We captured adult toads from the ponds in which we measured temperatures, as well as from the margins of adjacent water bodies (all near Yamba, Northern NSW). These animals were housed at the University of Sydney for 3–6 months (in large plastic bins with ad libitum access to water and shelter, fed twice weekly with crickets). We obtained eggs by injecting pairs of toads with synthetic gonadotropins (0.5 ml/L, Lucrin, Abbott Australasia, Botany, NSW; see Kelehear, Webb, & Shine, 2009 for details). The resulting fertilized eggs (of two clutches) were separated into strands each containing 100 eggs (Gosner stage 12–15; Gosner, 1960), such that at each temperature treatment we had three strands from each clutch (and thus in total, six replicates for each treatment temperature). Each strand of eggs was placed in a tub (28 × 38 × 20 cm) containing unchlorinated water (API Tap Water Conditioner, Chalfont, Pasadena; 5 ml per 20 L) that was kept at one of five different temperatures (16, 20, 24, 28, and 32°C). Each thermal treatment was replicated six times. The temperature of water in tubs was maintained using aquarium heaters (AquaWorld, Model HT 2150; Boyu Group, Guangdong, China) and recorded daily (EC‐PCST Testr35 multiparameter, model PTTEST35, Eutech, Singapore; accuracy ±0.5°C). The water was aerated every day for 15 min each day with a 220‐ to 240‐V aerator (Resun LP‐100; Longgang, Shenzhen, China), pumping through a 28.4‐mm cylindrical air stone (A960 Marina Air Stone; Hagen, Baie‐d'Urfé, Quebec). The numbers of hatched eggs (Gosner stage 18–20) were recorded after 2 days of exposure to these thermal treatments. At this time, all eggs had either hatched or were clearly inviable.

To measure the impact of temperature on larval life, we maintained the tadpoles in the same thermal conditions under which they had been kept as eggs.

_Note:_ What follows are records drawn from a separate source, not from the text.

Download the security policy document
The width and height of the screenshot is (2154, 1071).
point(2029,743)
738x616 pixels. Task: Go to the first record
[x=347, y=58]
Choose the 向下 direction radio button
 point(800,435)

To do so, we combined all the newly hatched tadpoles from the same temperature treatments, and then randomly selected 30 tadpoles from each of these groups to allocate to each replicate container (i.e., all tadpoles in a container were from the same egg‐temperature treatment, which in turn was the same as the larval temperature treatment experienced by those animals). As before, we used six replicate containers per temperature treatment. We maintained constant densities of tadpoles in each container (30 tadpoles per tub) to avoid variable‐density effects on rates of survival and growth of tadpoles (Browne, Pomering, & Hamer, 2003; Cameron, 1994). The “reserve” tadpoles were maintained in the laboratory under identical temperatures and container sizes as the treatment animals, and added only if needed to maintain densities in the experimental containers. The tadpoles were fed with frozen lettuce daily (ad libitum), and the water was changed once a week. Ten randomly selected tadpoles per container were photographed (Canon, IXUS 115 HS, Canon Australia) weekly, so that we could measure total lengths accurately using ImageJ software (Rasband, 2012). Weekly counts of tadpole numbers per tub gave direct measures of the rate of survival.

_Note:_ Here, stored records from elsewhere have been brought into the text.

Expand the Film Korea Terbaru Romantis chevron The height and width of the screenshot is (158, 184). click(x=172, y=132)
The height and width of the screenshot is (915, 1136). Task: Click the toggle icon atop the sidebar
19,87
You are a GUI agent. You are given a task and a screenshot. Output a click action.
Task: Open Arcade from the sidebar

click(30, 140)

After tadpoles reached stage 40, they were weighed daily (Tanita, Model 1478, Arlington Heights, Illinois; ±0.01 g) to quantify maximum body mass at the onset of metamorphosis. Mass and snout–urostyle length (SUL) of each metamorph were recorded also (at stage 42, when the forelimbs appeared), and metamorphs were photographed for later measurement and analysis of morphometrics. The number of days elapsed between Gosner stages 25 and 42 was used as our measure of age at metamorphosis. After they reached Gosner stage 42 (forelimbs emerged), the metamorphs were then raised in tubs (39 × 28 × 14 cm; half water, half sand; each containing 20 metamorphs from the same thermal treatment) and fed with one‐day‐old crickets thrice weekly.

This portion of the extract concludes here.